Decomposed body identified from teeth

Woman’s skull, teeth and face bones matched with the original person. (SUPPLIED)

Abu Dhabi Police have successfully identified a woman from the partially decomposed body and a totally damaged face using the most modern forensic methods.

According to Abu Dhabi Police, the Forensic Anthropology experts have successfully identified the deceased lady, whose partially decomposed body was found, but police could not identify her as the face was damaged.

Using the most modern technology coupled with anthropology and medical sciences, UAE and British forensic experts could successfully match the woman’s skull, teeth and face bones with the original person, said Said Al Nuaimi, an Anthropolgy Expert in the Abu Dhabi Police.

Dental identification is necessary when visual identification of a decomposed body is difficult. 

According to him, this is the first time in the UAE that a person has been identified from a decomposed body using modern forensic techniques. Identifying people from the dead bodies is not an easy task and often DNA test is conducted and matched with the body of another family member.

In normal circumstances, the dead body is identified from the clothes, identification papers, hair, body marks, etc. In certain cases, the teeth of the dead body are a unique tool to identify a person from the dental records of the deceased.

In this unique case, the front row teeth of the deceased were crucial in identifying the person. Teeth comparison methods are used to identify a person if the body is decomposed, mutilated or disfigured and in this case, teeth identification was crucial in identifying the woman.

According to Al Nuaimi, Abu Dhabi Police got a partially decomposed body of a woman, and her face was totally damaged. With the help of modern technology, an X-ray of the skull was taken. The teeth on the dead body were very useful in creating a computer generated face structure, which was later matched with the thousands of photographs in the database of the Immigration Department, and with the help of  forensic experts from the UK, the lady was finally identified with an existing photograph in the database, the Abu Dhabi Police said.

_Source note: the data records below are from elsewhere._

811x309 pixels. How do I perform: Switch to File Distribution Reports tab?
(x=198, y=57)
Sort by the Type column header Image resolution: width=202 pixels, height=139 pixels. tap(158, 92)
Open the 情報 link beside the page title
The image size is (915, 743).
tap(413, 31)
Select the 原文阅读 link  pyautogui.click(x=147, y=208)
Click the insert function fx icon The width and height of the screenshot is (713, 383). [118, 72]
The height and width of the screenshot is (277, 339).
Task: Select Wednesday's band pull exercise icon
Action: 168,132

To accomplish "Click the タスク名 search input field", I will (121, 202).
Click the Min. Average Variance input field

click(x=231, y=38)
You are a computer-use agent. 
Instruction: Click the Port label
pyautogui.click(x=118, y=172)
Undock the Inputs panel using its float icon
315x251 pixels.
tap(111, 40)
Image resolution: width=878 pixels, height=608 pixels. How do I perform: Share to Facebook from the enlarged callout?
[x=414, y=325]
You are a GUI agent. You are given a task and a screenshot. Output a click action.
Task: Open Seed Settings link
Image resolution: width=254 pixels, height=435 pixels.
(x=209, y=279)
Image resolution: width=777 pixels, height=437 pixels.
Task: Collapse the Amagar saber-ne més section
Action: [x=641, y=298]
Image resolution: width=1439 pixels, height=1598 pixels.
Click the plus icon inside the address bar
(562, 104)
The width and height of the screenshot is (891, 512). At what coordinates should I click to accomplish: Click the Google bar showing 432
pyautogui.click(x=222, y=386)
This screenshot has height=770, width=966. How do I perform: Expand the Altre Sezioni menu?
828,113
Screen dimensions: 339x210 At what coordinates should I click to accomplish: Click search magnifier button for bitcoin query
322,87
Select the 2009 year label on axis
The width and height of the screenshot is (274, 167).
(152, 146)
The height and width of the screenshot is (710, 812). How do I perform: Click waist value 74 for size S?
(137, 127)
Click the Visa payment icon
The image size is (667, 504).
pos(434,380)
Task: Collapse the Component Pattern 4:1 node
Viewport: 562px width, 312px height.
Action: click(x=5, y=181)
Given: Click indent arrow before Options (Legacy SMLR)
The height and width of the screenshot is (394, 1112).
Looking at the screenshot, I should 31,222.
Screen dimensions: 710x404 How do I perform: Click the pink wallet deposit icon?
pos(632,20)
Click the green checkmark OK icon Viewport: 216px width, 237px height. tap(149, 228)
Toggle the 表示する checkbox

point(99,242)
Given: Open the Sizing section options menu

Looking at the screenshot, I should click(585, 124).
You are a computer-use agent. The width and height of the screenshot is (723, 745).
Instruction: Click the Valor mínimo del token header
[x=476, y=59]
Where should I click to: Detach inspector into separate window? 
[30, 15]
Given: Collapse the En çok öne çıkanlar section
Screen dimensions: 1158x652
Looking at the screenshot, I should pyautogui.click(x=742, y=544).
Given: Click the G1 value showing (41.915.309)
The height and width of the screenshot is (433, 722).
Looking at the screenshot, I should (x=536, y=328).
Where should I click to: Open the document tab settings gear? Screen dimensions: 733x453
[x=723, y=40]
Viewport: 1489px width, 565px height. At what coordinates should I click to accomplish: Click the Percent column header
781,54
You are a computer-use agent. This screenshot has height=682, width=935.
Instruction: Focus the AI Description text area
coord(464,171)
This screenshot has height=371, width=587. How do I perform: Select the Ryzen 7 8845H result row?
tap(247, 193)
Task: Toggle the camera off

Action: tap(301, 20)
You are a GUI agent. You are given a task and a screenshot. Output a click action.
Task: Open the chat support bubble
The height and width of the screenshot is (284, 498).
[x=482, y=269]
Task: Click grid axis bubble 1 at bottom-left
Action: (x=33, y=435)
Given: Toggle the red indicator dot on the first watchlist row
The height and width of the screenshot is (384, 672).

According to Abu Dhabi Police forensic anthropology – application of the science of physical anthropology to the identification of skeletal badly decomposed, or otherwise unidentified human remains – helped identify the lady.

Studying teeth to identify a dead person is called odontology. Human flesh decomposes after death, leaving the bone structure. In addition, a person’s appearance can alter quickly, depending on the environment the body is found in. Along with bone, the teeth are the most durable part of the body.

A majority of people are born with the same number and type of teeth. However each person has a unique dental pattern – an ideal feature helping identification by checking dental records. A forensic dentist examines the dead body, takes X-rays of the teeth, and makes a detailed written chart describing the teeth formation and work done to them.

The dentist’s findings can be compared with dental records, casts and radiographs to establish the person’s identity. A person who has frequently visited the dentist and had a lot of work done to his teeth is more easily traced through dental records. If there is no dental record of the person, dental profiling is done. A forensic dentist may work with a forensic anthropologist to build a model face of the deceased, based on the skull and dental structure.